Segundo Aniversario Del Asesinato De Los Diputados

Como pasa el tiempo de rápido y la tragedia de los 11 diputados del Valle del Cauca continua muy fresco en nuestras mentes y en nuestros corazones.

Como pasa el tiempo de rápido y la tragedia de los 11 diputados del Valle del Cauca continua muy fresco en nuestras mentes y en nuestros corazones. Los hijos, nietos, familiares y amigos de los diputados continúan forjando sus propias vidas, otros los acompañan en la eternidad. Solo han quedado preguntas, secretos y proyectos enterrados en las fosas de los cementerios.

Hoy todos los familiares de los diputados pasamos la segunda página del dolor y de la tragedia de un puñado de hombres inocentes secuestrados y tratados con crueldad por más de 5 años en las selvas Colombianas. Estoy más que seguro que mi anciano padre el poeta, maestro y escritor Vallecaucano Efraín de Jesús Hoyos a pesar de su enfermedad y dolencia lo primero que hizo esta mañana al levantarse fue a buscar el retrato empolvado de mi hermano mayor Jairo Javier Hoyos Salcedo sacrificado por la guerrilla de las FARC sin piedad ni compasión con sus otros compañeros.

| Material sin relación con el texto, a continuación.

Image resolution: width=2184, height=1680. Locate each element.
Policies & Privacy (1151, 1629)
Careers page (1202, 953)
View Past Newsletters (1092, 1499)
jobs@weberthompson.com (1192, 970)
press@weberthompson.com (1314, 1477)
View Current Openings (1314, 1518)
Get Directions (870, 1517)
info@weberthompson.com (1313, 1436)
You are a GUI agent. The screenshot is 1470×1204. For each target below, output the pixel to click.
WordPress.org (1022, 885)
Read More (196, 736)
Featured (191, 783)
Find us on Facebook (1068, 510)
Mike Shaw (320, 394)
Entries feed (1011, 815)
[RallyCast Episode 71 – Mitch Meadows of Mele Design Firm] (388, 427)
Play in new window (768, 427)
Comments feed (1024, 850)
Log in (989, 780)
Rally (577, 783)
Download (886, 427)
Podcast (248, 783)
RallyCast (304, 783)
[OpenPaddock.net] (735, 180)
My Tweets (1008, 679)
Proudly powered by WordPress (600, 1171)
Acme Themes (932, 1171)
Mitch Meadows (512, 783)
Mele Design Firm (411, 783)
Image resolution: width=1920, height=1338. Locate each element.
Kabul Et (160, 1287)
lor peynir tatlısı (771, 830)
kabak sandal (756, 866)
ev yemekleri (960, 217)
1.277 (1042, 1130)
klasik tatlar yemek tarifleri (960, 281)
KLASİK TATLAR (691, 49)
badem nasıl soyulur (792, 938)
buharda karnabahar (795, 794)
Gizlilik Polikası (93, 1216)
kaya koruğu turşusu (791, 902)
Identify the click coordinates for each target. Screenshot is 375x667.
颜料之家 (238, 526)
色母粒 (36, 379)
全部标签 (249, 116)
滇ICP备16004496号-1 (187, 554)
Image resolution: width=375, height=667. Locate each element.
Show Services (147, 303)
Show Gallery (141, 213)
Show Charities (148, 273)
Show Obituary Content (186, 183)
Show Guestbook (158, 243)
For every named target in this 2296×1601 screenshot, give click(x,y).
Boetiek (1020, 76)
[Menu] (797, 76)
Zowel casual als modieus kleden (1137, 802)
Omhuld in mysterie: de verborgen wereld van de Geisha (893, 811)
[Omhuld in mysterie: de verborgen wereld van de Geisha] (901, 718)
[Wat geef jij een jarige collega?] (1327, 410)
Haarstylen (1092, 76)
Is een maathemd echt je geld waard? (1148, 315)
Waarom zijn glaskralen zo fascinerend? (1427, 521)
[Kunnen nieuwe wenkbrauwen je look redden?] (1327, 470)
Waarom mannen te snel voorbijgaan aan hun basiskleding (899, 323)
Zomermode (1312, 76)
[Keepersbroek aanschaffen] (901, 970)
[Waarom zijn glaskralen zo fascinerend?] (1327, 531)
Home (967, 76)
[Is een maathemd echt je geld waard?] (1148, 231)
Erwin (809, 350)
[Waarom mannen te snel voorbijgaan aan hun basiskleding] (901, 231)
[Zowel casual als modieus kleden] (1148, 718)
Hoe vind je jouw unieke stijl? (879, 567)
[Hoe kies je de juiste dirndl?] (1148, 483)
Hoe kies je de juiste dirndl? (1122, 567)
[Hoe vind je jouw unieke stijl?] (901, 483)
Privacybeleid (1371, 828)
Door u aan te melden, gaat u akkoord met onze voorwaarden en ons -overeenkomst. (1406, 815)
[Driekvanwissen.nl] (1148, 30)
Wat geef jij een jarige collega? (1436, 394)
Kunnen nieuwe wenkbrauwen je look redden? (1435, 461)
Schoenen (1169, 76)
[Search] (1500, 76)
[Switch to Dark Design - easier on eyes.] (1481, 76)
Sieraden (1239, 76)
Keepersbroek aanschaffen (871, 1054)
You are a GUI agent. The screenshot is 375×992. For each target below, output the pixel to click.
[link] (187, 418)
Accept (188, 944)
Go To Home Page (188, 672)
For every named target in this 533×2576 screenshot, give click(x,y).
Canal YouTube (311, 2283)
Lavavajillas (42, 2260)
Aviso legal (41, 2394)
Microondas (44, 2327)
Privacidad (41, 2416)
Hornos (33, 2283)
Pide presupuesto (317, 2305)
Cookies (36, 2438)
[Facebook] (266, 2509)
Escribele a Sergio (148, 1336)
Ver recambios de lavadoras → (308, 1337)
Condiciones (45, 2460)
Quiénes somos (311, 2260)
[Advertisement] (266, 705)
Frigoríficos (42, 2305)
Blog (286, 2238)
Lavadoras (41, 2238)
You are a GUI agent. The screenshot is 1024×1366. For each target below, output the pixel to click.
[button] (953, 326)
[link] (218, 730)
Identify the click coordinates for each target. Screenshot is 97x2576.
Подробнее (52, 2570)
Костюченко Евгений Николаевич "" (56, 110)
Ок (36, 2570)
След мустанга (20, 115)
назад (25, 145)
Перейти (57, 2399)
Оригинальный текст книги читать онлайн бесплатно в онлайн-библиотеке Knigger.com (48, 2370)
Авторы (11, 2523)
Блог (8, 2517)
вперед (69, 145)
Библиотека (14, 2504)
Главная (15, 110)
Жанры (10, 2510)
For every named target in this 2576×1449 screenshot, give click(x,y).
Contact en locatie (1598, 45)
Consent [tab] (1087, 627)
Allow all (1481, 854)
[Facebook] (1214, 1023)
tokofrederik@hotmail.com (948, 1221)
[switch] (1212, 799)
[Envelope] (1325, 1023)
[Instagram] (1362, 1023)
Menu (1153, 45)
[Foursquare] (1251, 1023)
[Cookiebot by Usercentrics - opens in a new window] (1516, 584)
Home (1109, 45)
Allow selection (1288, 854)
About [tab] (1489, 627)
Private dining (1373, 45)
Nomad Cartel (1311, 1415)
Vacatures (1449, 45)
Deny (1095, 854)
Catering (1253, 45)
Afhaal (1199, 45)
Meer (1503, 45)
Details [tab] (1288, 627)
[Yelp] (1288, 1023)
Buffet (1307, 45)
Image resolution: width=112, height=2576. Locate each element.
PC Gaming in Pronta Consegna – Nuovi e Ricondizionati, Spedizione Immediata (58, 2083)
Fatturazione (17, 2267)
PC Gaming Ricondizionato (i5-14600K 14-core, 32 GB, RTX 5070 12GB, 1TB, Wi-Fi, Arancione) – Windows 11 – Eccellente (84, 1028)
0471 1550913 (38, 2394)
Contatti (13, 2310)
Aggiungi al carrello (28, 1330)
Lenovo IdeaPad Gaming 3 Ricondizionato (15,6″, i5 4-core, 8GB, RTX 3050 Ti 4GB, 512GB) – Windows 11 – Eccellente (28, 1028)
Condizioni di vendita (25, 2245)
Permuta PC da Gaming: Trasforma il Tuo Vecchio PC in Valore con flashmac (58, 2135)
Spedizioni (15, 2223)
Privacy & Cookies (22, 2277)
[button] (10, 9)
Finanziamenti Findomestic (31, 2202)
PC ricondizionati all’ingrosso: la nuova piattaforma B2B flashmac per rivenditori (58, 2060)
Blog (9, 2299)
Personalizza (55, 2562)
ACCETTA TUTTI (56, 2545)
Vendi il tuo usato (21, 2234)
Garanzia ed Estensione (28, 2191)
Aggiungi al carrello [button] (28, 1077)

Mi padre ya debe haber colocado el cuadro con la foto gigante de su hijo amado, ha puesto la bandera Colombiana, como costumbre ha encendido varios cirios y rezado el Santo Rosario. Dentro de su enfermedad es lo único que no ha podido olvidar pues la ausencia de su hijo ni el Alzheimer ha podido borrar esas imágenes que llevará hasta la tumba.

Lo que nos ha llenado de paz es que hoy se inaugurará el parque ecológico por la vida, en homenaje a los once ex asambleistas del Valle del Cauca. Nuestras oraciones y plegarias serán elevadas no solo por mi hermano Jairo sino por todas las familias, sus hijos, y por todo el Pueblo Colombiano.

Hago un llamado de nuevo a las FARC para que terminen de liberar a los secuestrados, que entreguen sus armas que se incorporen a la vida civil, que sean parte de la construcción de la paz nacional. Colombia se esta recuperando poco a poco.

Necesitamos nuevos ideales llenos de solidaridad, de amor de inversión social y que traigan esperanza a los más necesitados. Hay que devolverle a Dios a los resentidos, oprimidos y desplazados y así Colombia vivirá en paz. Que mi hermano Jairo Hoyos y los otros diputados descansen en paz ¡es posible olvidar!